* _WHAT YOU NEED TO DO_
Retype exactly the lines from the one holding "CoboCards (40, 10)" through the final line of the data, both included.

* _RECORDS SHOWN_

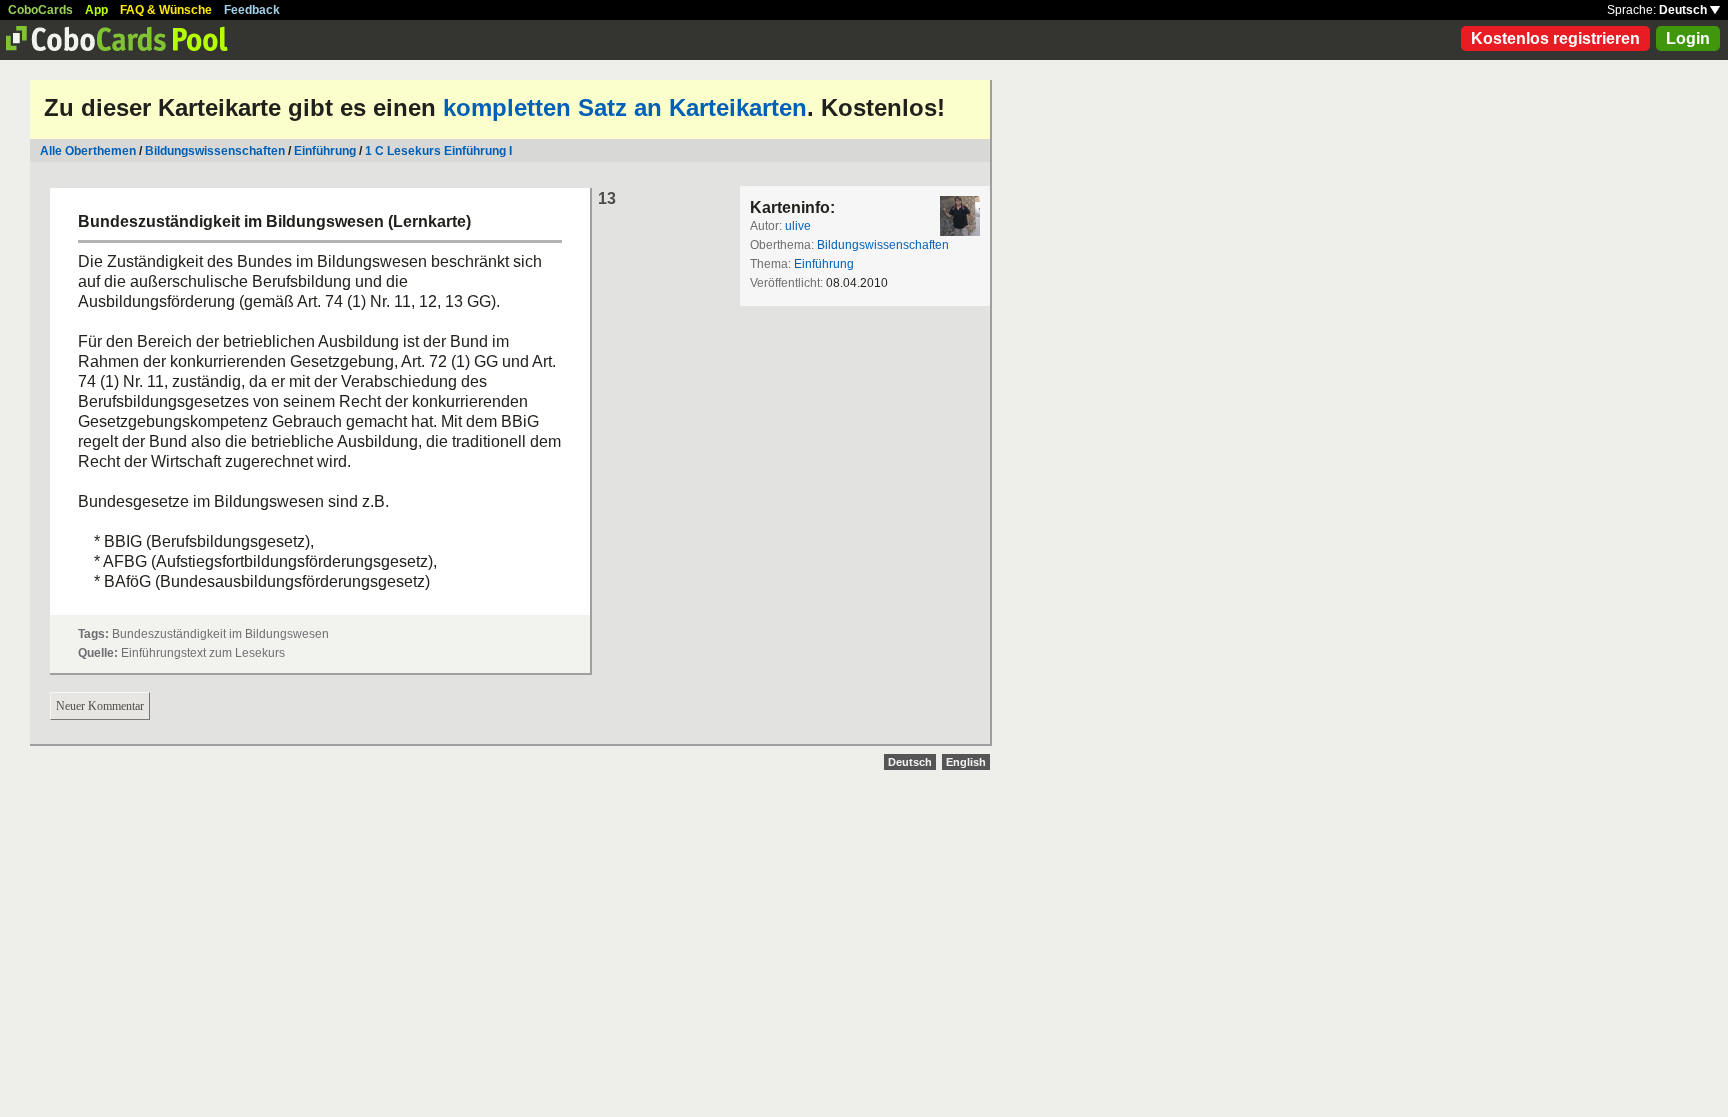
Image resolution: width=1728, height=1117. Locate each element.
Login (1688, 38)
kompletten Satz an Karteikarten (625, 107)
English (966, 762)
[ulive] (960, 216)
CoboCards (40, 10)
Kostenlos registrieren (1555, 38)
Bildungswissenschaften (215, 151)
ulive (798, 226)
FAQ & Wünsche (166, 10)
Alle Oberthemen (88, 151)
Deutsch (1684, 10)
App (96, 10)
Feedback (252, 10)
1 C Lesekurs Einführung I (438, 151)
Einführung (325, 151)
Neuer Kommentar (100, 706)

* _SOLUTION TO THIS PROBLEM_
CoboCards (40, 10)
Kostenlos registrieren (1555, 38)
Bildungswissenschaften (215, 151)
ulive (798, 226)
FAQ & Wünsche (166, 10)
Alle Oberthemen (88, 151)
Deutsch (1684, 10)
App (96, 10)
Feedback (252, 10)
1 C Lesekurs Einführung I (438, 151)
Einführung (325, 151)
Neuer Kommentar (100, 706)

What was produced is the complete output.